- Brief
Text only, exactly as given: reproduce the entries below without their pictures.

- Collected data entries
○ ○ ○ ○ ○ ○ ○
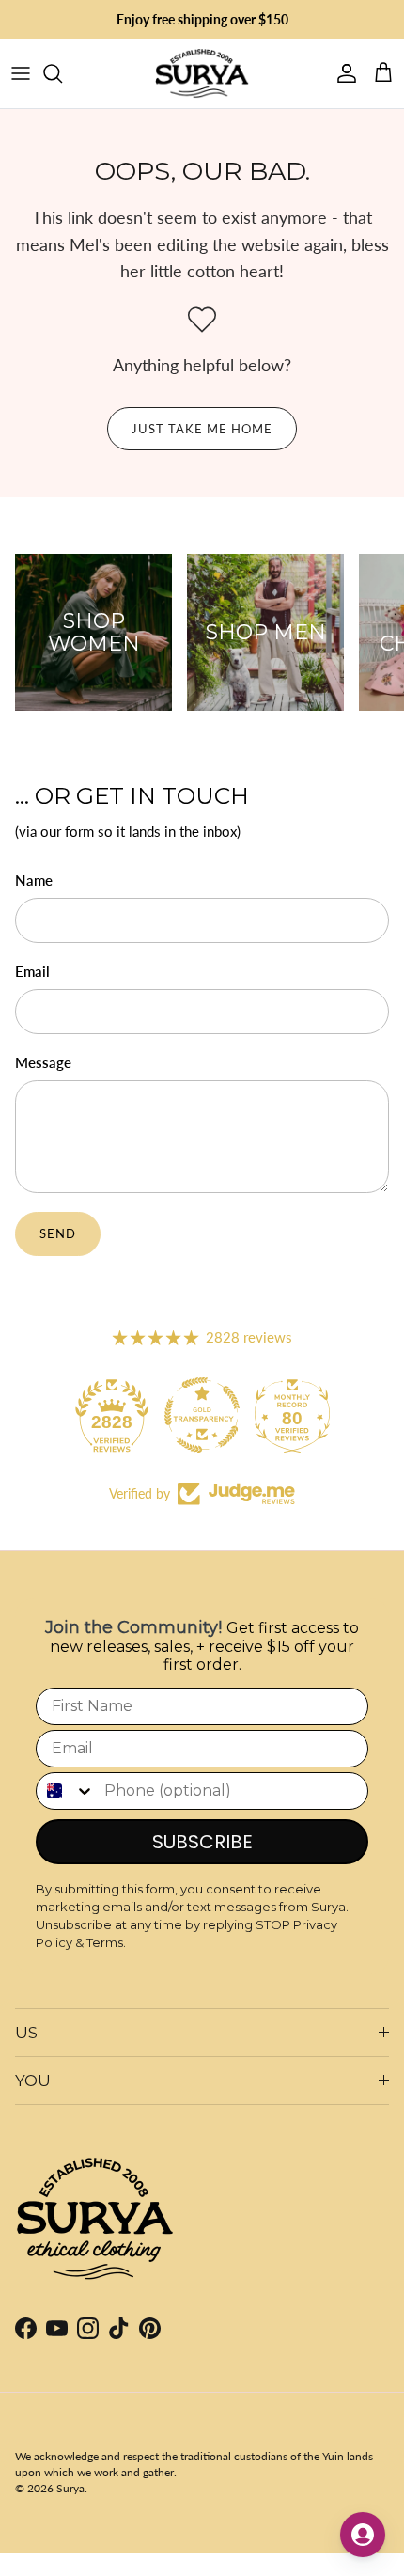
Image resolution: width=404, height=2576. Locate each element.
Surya (70, 2488)
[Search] (62, 73)
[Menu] (20, 73)
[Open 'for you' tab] (362, 2534)
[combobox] (66, 1791)
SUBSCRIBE (202, 1842)
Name (34, 880)
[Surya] (202, 74)
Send (57, 1233)
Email (32, 971)
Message (43, 1062)
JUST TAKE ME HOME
○ ○ ○ ○ ○ ○ ○
- Result
Image resolution: width=404, height=2576. Locate each element.
Surya (70, 2488)
[Search] (62, 73)
[Menu] (20, 73)
[Open 'for you' tab] (362, 2534)
[combobox] (66, 1791)
SUBSCRIBE (202, 1842)
Name (34, 880)
[Surya] (202, 74)
Send (57, 1233)
Email (32, 971)
Message (43, 1062)
JUST TAKE ME HOME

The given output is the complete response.